| The task |
Render the listing below as a JSON list of strings with one string per line, skipping blank lines and leaving out the pictures.

| Rows |
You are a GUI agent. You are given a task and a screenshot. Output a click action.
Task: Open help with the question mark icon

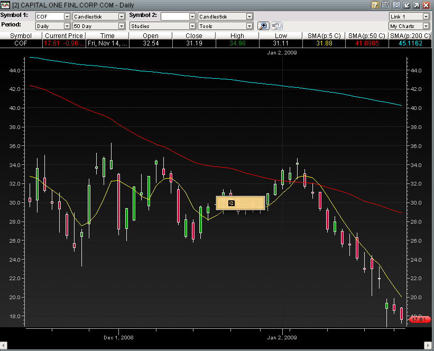(x=375, y=5)
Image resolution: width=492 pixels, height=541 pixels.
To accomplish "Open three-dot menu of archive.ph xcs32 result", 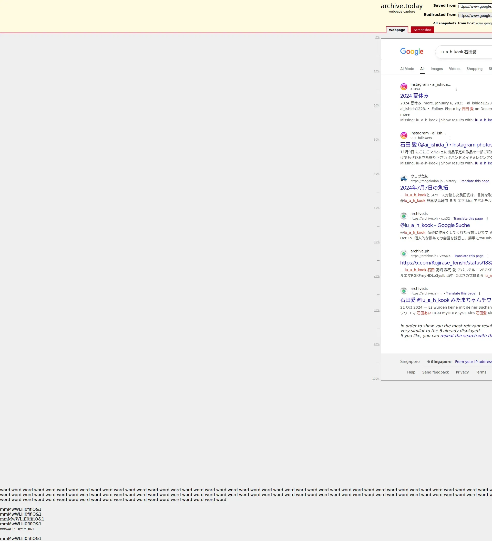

| Finished task |
[
  "You are a GUI agent. You are given a task and a screenshot. Output a click action.",
  "Task: Open help with the question mark icon",
  "(x=375, y=5)",
  "Image resolution: width=492 pixels, height=541 pixels.",
  "To accomplish \"Open three-dot menu of archive.ph xcs32 result\", "
]